Wild rabbit, deboned and given the KFC treatment arrived on a bed of sweet and vividly orange carrot puree. Although the coating was crisp, greaseless and nicely spiced, I wasn’t entirely convinced that chicken should be replaced with the leaner meat of rabbit. There’s a reason fried chicken is so popular. It’s all in the juiciness.


Ever since I saw the rows of purple and green kale in the garden, I craved their iron-rich bitterness. The side we had of it, steamed, was essential in relieving our palates. Tobacco onions were in fact shoestring onion fries and were coated in some sort of spicing. I couldn’t stop eating them, even when I knew eating more would cause some sort of internal damage. Two thirds of the way in, we admitted piggy defeat. The triple-cooked chips remained untouched. We waddled off to the library room to park our whale-like selves in front of the fire, peppermint tea in hand. Half an hour later, we retired to bed for a 4pm fat nap. Essential to aid digestion. 
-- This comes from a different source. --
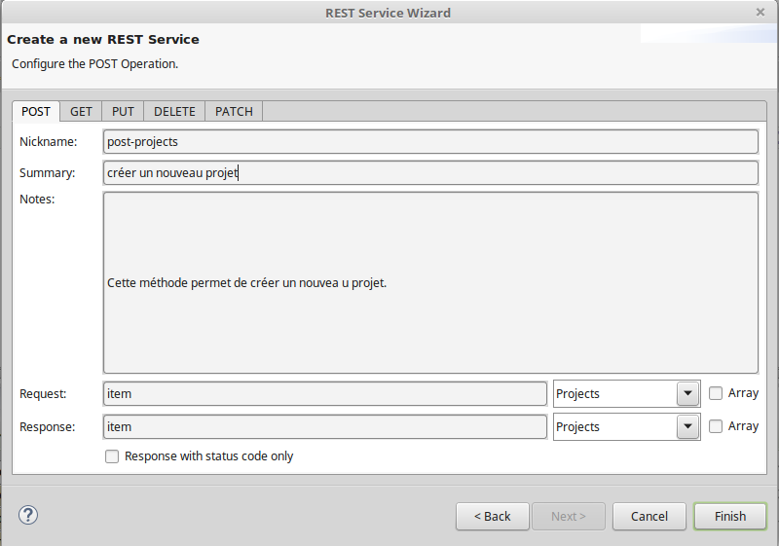Select the PATCH tab
Screen dimensions: 779x546
(234, 111)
The meal wasn't especially cheap, with starters around the £7 mark and the mains shooting up to the late teens. The sides push everything up that little bit more, but the quality of cooking and the standard of ingredients made our lunch there of decent value. It was an idyllic location, peaceful and beautiful. If you're not careful though you could seriously over-pork yourself - the snacks are mainly pig based, we almost ordered the slow-cooked crispy pig cheek starter, and look at that Bath chap! It is actually possible to over-pig. 


So, I think you can probably guess I really liked The Pig. A lot. It was everything I love about so-called 'boutique' hotels; posh enough to feel like a real treat, but not too posh that it becomes stuffy, or I feel sheepish about being there. Our local cab driver told us that it was mainly 'you London lot' that made up the clientele - indeed, I spotted someone I'd done some work with there. Small world. So not entirely suitable to go and completely hide away, then... 

Rooms start at £139 per night on weekdays, and can go up to £250 per night at weekends for the seriously swanky ones. 

The Pig Near Bath
Hunstrete House, 
Pensford,
Nr Bath,
BS39 4NS

4 comments:

Yas said...

Hi Lizzie,
Love your blog. However I must correct you - it most certainly is NOT possible to over-pig. I believe I may set up home in some nearby shrubbery and call it 'The Bush near The Pig near Bath'. Endless supply of crackling... ahhhh bliss...

Anonymous said...

Oh God, that Bath chap! ARGH. The teeth would have sent me over the edge I think, but oh the piggy goodness of it all.

I went to the one in Southampton earlier in the year, which sadly doesn't do food other than breakfast, but that breakfast was amazing. I am entirely with you on being unable to resist a buffet, and I adored everything that I ate and drank, and the lovely game of Scrabble we had over cocktails the night before. What a lovely bunch of hotels. Bath sounds brill.

Hollow Legs said...

Yas - I am not sure, you know. I mean, I ate a LOT of pig. I burped pig. I think I looked like a pig. But now I want some crackling, so it couldn't have been that bad, eh?

Kat - Yes, they were pretty gruesome! I would love to visit the one opening soon in Dorset - I love the seaside.

FoodNerd said...

Awesome, I have a table booked for a few weeks time and looking at your pictures, I really can't wait now!!